--- START ---

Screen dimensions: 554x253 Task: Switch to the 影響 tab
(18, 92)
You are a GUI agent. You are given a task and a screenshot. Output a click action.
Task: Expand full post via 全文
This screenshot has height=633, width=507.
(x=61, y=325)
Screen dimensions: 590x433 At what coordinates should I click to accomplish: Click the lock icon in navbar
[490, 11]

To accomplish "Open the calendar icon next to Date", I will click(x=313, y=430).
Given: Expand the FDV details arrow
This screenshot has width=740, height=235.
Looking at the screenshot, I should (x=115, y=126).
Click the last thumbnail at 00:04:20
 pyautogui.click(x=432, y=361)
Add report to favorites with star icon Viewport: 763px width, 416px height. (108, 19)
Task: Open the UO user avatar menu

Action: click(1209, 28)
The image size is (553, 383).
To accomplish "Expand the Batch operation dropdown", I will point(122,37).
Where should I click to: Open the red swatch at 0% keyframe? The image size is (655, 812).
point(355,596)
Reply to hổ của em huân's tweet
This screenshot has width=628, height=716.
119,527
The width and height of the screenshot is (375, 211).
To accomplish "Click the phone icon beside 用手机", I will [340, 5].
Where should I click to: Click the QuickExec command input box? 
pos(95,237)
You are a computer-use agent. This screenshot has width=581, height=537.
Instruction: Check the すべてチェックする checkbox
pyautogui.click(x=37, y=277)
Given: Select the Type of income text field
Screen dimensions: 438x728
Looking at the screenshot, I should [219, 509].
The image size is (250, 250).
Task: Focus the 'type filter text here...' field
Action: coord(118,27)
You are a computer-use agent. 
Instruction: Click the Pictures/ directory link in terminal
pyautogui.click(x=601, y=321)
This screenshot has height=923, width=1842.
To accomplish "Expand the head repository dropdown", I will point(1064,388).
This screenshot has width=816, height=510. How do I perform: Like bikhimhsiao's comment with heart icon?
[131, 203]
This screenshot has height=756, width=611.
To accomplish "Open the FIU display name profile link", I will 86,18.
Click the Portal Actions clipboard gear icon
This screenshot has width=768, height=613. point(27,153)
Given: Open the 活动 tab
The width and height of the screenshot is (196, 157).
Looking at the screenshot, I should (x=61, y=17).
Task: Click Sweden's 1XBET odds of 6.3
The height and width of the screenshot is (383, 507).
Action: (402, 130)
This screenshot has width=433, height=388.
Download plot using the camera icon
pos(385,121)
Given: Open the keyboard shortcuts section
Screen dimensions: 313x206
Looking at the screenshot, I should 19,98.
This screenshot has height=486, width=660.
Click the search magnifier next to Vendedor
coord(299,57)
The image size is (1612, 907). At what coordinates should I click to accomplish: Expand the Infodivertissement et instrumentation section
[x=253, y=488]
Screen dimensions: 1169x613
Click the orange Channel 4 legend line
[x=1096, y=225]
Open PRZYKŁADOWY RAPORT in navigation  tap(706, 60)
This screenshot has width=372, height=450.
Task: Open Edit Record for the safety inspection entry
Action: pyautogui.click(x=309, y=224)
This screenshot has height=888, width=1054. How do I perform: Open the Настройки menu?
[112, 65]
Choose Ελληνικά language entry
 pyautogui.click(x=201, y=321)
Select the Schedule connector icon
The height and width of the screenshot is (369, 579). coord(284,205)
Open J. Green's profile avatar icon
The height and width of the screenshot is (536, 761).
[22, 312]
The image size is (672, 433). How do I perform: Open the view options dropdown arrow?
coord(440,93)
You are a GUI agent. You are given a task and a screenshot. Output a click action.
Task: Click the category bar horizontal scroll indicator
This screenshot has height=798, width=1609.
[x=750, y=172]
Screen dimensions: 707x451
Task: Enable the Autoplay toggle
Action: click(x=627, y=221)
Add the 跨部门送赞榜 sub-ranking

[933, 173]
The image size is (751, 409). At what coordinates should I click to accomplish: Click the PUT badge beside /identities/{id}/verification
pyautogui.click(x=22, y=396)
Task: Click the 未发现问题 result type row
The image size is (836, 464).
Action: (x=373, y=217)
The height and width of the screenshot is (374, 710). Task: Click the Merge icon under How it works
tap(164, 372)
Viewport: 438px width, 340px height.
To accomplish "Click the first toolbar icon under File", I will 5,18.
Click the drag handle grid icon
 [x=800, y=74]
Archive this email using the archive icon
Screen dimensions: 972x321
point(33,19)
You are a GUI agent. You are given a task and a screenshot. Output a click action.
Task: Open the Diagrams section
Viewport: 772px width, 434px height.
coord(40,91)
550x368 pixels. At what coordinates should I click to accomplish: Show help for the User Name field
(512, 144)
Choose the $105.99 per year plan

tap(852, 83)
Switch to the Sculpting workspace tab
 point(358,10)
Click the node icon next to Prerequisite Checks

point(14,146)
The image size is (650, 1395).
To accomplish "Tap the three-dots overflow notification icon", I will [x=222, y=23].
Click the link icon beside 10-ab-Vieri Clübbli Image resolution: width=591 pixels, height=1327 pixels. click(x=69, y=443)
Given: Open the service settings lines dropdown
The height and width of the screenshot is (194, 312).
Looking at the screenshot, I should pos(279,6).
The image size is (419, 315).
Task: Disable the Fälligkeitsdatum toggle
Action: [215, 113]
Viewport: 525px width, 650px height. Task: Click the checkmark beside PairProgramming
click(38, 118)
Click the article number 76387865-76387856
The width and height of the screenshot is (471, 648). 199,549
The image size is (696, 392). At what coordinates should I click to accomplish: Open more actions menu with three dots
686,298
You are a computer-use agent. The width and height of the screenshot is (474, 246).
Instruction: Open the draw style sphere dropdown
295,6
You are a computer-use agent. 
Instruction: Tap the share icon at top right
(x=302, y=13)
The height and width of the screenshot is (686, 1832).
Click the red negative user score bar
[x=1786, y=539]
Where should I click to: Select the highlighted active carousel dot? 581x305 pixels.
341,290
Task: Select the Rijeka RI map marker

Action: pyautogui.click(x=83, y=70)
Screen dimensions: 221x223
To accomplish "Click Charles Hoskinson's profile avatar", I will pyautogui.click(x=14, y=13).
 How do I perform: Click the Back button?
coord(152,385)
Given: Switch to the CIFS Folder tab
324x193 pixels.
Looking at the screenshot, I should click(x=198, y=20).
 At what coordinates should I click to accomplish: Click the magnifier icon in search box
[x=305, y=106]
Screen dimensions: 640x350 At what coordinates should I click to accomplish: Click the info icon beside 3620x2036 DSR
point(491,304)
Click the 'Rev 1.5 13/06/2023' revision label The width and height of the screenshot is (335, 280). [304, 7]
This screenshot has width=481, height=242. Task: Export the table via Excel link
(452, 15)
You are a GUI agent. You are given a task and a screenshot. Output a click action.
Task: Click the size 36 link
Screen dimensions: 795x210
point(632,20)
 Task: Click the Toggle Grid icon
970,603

--- END ---

Repeat the data exactly. Omit nothing.

EXERCISE SOLUTION:
Screen dimensions: 554x253 Task: Switch to the 影響 tab
(18, 92)
You are a GUI agent. You are given a task and a screenshot. Output a click action.
Task: Expand full post via 全文
This screenshot has height=633, width=507.
(x=61, y=325)
Screen dimensions: 590x433 At what coordinates should I click to accomplish: Click the lock icon in navbar
[490, 11]

To accomplish "Open the calendar icon next to Date", I will click(x=313, y=430).
Given: Expand the FDV details arrow
This screenshot has width=740, height=235.
Looking at the screenshot, I should (x=115, y=126).
Click the last thumbnail at 00:04:20
 pyautogui.click(x=432, y=361)
Add report to favorites with star icon Viewport: 763px width, 416px height. (108, 19)
Task: Open the UO user avatar menu

Action: click(1209, 28)
The image size is (553, 383).
To accomplish "Expand the Batch operation dropdown", I will point(122,37).
Where should I click to: Open the red swatch at 0% keyframe? The image size is (655, 812).
point(355,596)
Reply to hổ của em huân's tweet
This screenshot has width=628, height=716.
119,527
The width and height of the screenshot is (375, 211).
To accomplish "Click the phone icon beside 用手机", I will [340, 5].
Where should I click to: Click the QuickExec command input box? 
pos(95,237)
You are a computer-use agent. This screenshot has width=581, height=537.
Instruction: Check the すべてチェックする checkbox
pyautogui.click(x=37, y=277)
Given: Select the Type of income text field
Screen dimensions: 438x728
Looking at the screenshot, I should [219, 509].
The image size is (250, 250).
Task: Focus the 'type filter text here...' field
Action: coord(118,27)
You are a computer-use agent. 
Instruction: Click the Pictures/ directory link in terminal
pyautogui.click(x=601, y=321)
This screenshot has height=923, width=1842.
To accomplish "Expand the head repository dropdown", I will point(1064,388).
This screenshot has width=816, height=510. How do I perform: Like bikhimhsiao's comment with heart icon?
[131, 203]
This screenshot has height=756, width=611.
To accomplish "Open the FIU display name profile link", I will 86,18.
Click the Portal Actions clipboard gear icon
This screenshot has width=768, height=613. point(27,153)
Given: Open the 活动 tab
The width and height of the screenshot is (196, 157).
Looking at the screenshot, I should (x=61, y=17).
Task: Click Sweden's 1XBET odds of 6.3
The height and width of the screenshot is (383, 507).
Action: (402, 130)
This screenshot has width=433, height=388.
Download plot using the camera icon
pos(385,121)
Given: Open the keyboard shortcuts section
Screen dimensions: 313x206
Looking at the screenshot, I should 19,98.
This screenshot has height=486, width=660.
Click the search magnifier next to Vendedor
coord(299,57)
The image size is (1612, 907). At what coordinates should I click to accomplish: Expand the Infodivertissement et instrumentation section
[x=253, y=488]
Screen dimensions: 1169x613
Click the orange Channel 4 legend line
[x=1096, y=225]
Open PRZYKŁADOWY RAPORT in navigation  tap(706, 60)
This screenshot has width=372, height=450.
Task: Open Edit Record for the safety inspection entry
Action: pyautogui.click(x=309, y=224)
This screenshot has height=888, width=1054. How do I perform: Open the Настройки menu?
[112, 65]
Choose Ελληνικά language entry
 pyautogui.click(x=201, y=321)
Select the Schedule connector icon
The height and width of the screenshot is (369, 579). coord(284,205)
Open J. Green's profile avatar icon
The height and width of the screenshot is (536, 761).
[22, 312]
The image size is (672, 433). How do I perform: Open the view options dropdown arrow?
coord(440,93)
You are a GUI agent. You are given a task and a screenshot. Output a click action.
Task: Click the category bar horizontal scroll indicator
This screenshot has height=798, width=1609.
[x=750, y=172]
Screen dimensions: 707x451
Task: Enable the Autoplay toggle
Action: click(x=627, y=221)
Add the 跨部门送赞榜 sub-ranking

[933, 173]
The image size is (751, 409). At what coordinates should I click to accomplish: Click the PUT badge beside /identities/{id}/verification
pyautogui.click(x=22, y=396)
Task: Click the 未发现问题 result type row
The image size is (836, 464).
Action: (x=373, y=217)
The height and width of the screenshot is (374, 710). Task: Click the Merge icon under How it works
tap(164, 372)
Viewport: 438px width, 340px height.
To accomplish "Click the first toolbar icon under File", I will 5,18.
Click the drag handle grid icon
 [x=800, y=74]
Archive this email using the archive icon
Screen dimensions: 972x321
point(33,19)
You are a GUI agent. You are given a task and a screenshot. Output a click action.
Task: Open the Diagrams section
Viewport: 772px width, 434px height.
coord(40,91)
550x368 pixels. At what coordinates should I click to accomplish: Show help for the User Name field
(512, 144)
Choose the $105.99 per year plan

tap(852, 83)
Switch to the Sculpting workspace tab
 point(358,10)
Click the node icon next to Prerequisite Checks

point(14,146)
The image size is (650, 1395).
To accomplish "Tap the three-dots overflow notification icon", I will [x=222, y=23].
Click the link icon beside 10-ab-Vieri Clübbli Image resolution: width=591 pixels, height=1327 pixels. click(x=69, y=443)
Given: Open the service settings lines dropdown
The height and width of the screenshot is (194, 312).
Looking at the screenshot, I should pos(279,6).
The image size is (419, 315).
Task: Disable the Fälligkeitsdatum toggle
Action: [215, 113]
Viewport: 525px width, 650px height. Task: Click the checkmark beside PairProgramming
click(38, 118)
Click the article number 76387865-76387856
The width and height of the screenshot is (471, 648). 199,549
The image size is (696, 392). At what coordinates should I click to accomplish: Open more actions menu with three dots
686,298
You are a computer-use agent. The width and height of the screenshot is (474, 246).
Instruction: Open the draw style sphere dropdown
295,6
You are a computer-use agent. 
Instruction: Tap the share icon at top right
(x=302, y=13)
The height and width of the screenshot is (686, 1832).
Click the red negative user score bar
[x=1786, y=539]
Where should I click to: Select the highlighted active carousel dot? 581x305 pixels.
341,290
Task: Select the Rijeka RI map marker

Action: pyautogui.click(x=83, y=70)
Screen dimensions: 221x223
To accomplish "Click Charles Hoskinson's profile avatar", I will pyautogui.click(x=14, y=13).
 How do I perform: Click the Back button?
coord(152,385)
Given: Switch to the CIFS Folder tab
324x193 pixels.
Looking at the screenshot, I should click(x=198, y=20).
 At what coordinates should I click to accomplish: Click the magnifier icon in search box
[x=305, y=106]
Screen dimensions: 640x350 At what coordinates should I click to accomplish: Click the info icon beside 3620x2036 DSR
point(491,304)
Click the 'Rev 1.5 13/06/2023' revision label The width and height of the screenshot is (335, 280). [304, 7]
This screenshot has width=481, height=242. Task: Export the table via Excel link
(452, 15)
You are a GUI agent. You are given a task and a screenshot. Output a click action.
Task: Click the size 36 link
Screen dimensions: 795x210
point(632,20)
 Task: Click the Toggle Grid icon
970,603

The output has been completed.